"Guru harus hati-hati, siswa dan orang tua jangan cepat emosi."
Dunia pendidikan, masih belum bebas dari perilaku kekerasan. Antara guru dan murid serta guru dengan wali murid. Walaupun tidak semuanya sekolah dan lembaga pendidikan yang bertindak kekerasan.
Persoalan guru honorer bukan hanya pada minimnya gaji yang diterima per bulan dalam pengabdiannya sebagai pendidik di lembaga pendidikan yang menjunjung tinggi nillai Pancasila dan UUD 1945 sebagai landasan berbangsa dan bernegara. Tetapi juga soal keselamatan dan profesional yang diupayakan oleh pemerintah, masyarakat dan murid untuk saling pengertian satu sama lain.
Guru honorer yang dituntut datang pagi selayaknya guru negeri. Dituntut untuk menyusun perangkat pembelajaran silabus, kalender pendidikan, RPP dan menyusun program imtaq, ekstrakulikuler dan mendampingi siswa mencintai kebersihan, kebaikan dan kebenaran. Semangat cinta Tanah Air berupa pramuka dan PMR (Palang Merah Remaja) yang bergerak dalam bidang kesehatan di internal kelas juga bisa diemban dan kelola oleh guru honorer.
Kini guru honorer memiliki ancaman di internal sekolah tempat ia mengajar. Tak lain menurut hemat saya adalah dampak dari tontonan, pergaulan dan perkembangan zaman. Kejadian di SMAN 1 Torjun, Kabupaten Sampang, Kamis (1/2/2018) lalu, Ahmad Budi Cahyono (26), seorang guru honorer meninggal dunia dianiaya muridnya HI (17) memberikan punch (efek kejut) bagi masyarakat yang berharap pendidikan menjadi solusi dalam misi perdamaian antara guru dan murid dan sebaliknya wali murid dengan siswa.
Di Kabupaten Lombok Timur, sebagaimana pemberitaan Radar Lombok, edisi Sabtu (10/2/2018), kekerasan dan penganiayaan terhadap guru honorer oleh wali murid katanya terjadi di SDN 1 Rarang, Kecamatan Terara.

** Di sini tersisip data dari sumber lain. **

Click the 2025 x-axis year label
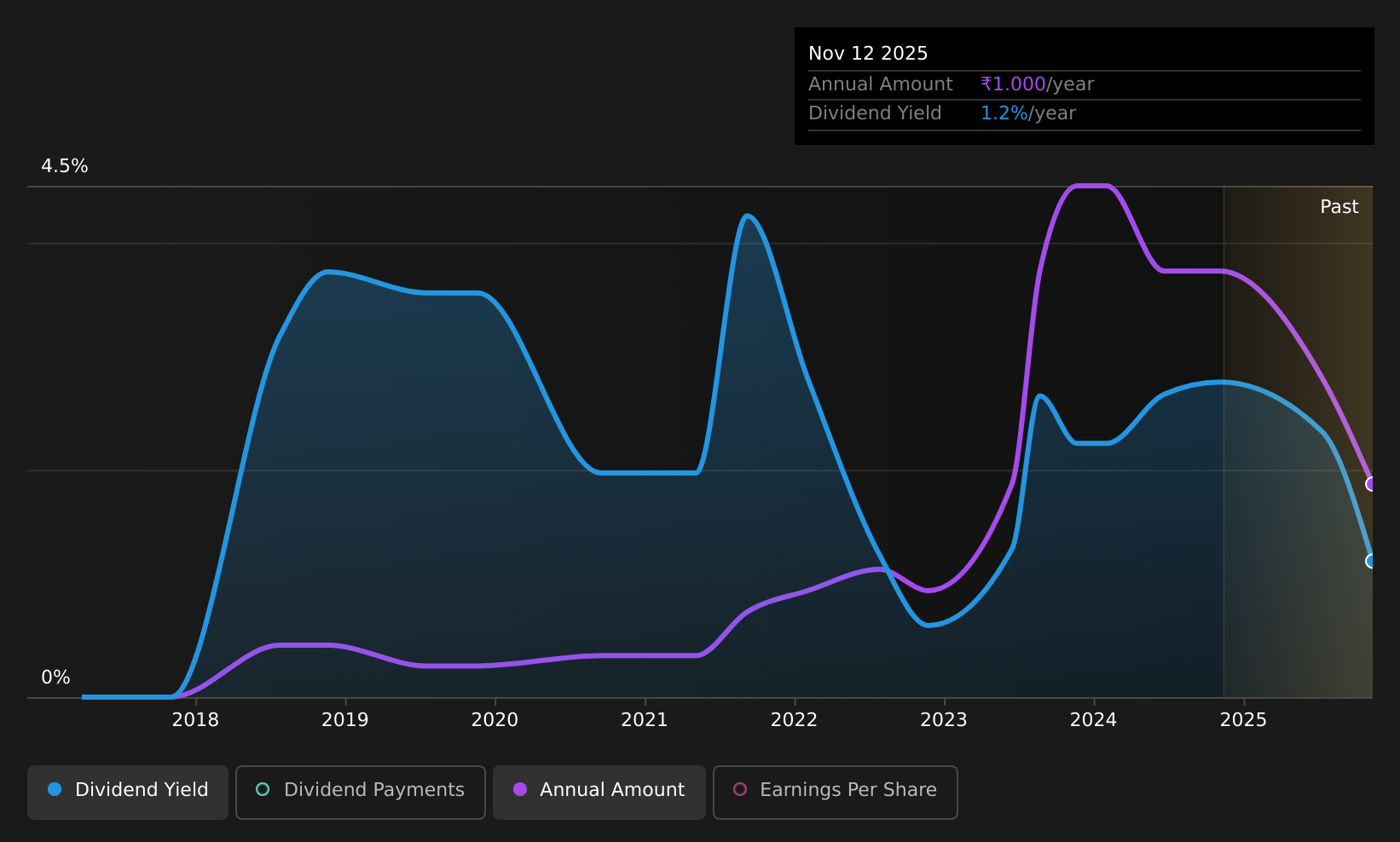 pos(1243,720)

Sebagaimana kita ketahui, bahwa guru honorer merupakan guru tetap sekolah. Yang membantu jalannya proses pendidikan di bawah lembaga pemerintah dan yayasan (misalnya ormas). Lembaga pendidikan berkiprah dan mempercepat mengimplementasikan cita-cita kemerdekaan dalam usaha mencerdaskan kehidupan bangsa.
Guru honorer dan guru negeri saling melengkapi saling melengkapi satu sama lain. Sebelum menjadi guru negeri, seorang guru juga mengawali kiprah dan pengabdiannya menjadi guru honorer bertahun-tahun dengan penuh konsistensi bagi yang percaya pada pengabdian yang tak kan henti menyumbangkan inspirasi dan pengetahuan kepada anak-anak.
Persoalan yang sesungguhnya di dalam dunia pendidikan kita masih berlakunya tindakan kekerasan. Bila dalam gerakan perlindungan KPK atas kriminalisasi pelaku tindak pidana korupsi dengan tag #SaveIndonesia #SaveKPK, kini sudah selayaknya kita melindungi guru honorer dari kejahatan dan kriminalisasi dengan tag #SaveHonorerIndonesia.